-- WHAT YOU SHOULD DO --
Count the lines in the items below that contain the string "sidebar". Give only the number.

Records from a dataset
[Begin]

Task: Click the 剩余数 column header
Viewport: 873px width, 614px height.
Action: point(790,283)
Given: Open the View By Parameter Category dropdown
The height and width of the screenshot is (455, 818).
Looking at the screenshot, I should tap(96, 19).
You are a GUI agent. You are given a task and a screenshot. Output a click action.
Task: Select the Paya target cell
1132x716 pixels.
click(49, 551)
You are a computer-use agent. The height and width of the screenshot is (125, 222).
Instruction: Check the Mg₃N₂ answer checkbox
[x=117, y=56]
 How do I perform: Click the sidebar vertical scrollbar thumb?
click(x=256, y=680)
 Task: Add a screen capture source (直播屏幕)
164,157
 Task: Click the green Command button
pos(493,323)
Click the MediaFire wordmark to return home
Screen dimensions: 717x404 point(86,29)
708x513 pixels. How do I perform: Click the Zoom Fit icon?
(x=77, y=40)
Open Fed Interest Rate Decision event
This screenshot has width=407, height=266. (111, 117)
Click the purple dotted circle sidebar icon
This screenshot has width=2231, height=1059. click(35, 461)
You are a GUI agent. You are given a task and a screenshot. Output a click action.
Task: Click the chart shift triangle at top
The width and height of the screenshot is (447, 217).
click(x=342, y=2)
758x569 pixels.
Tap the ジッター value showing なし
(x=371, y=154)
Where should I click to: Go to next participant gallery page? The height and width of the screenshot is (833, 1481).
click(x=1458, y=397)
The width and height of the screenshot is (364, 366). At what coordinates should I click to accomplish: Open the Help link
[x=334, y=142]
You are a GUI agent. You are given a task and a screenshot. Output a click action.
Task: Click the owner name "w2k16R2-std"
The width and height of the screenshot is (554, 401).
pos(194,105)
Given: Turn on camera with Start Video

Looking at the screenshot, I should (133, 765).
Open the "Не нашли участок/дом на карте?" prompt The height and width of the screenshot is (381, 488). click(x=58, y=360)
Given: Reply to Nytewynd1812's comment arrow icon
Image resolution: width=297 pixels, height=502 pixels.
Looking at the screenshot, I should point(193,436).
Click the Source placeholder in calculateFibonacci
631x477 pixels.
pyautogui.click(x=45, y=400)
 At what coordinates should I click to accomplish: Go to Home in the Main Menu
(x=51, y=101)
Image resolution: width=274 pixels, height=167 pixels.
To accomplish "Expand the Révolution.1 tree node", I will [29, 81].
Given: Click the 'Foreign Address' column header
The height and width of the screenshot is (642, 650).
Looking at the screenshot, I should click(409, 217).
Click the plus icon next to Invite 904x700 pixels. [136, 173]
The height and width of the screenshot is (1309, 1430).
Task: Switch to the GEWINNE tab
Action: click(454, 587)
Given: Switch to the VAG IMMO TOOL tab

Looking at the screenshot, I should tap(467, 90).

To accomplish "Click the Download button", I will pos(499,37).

[End]

-- COMPLETE OUTPUT --
2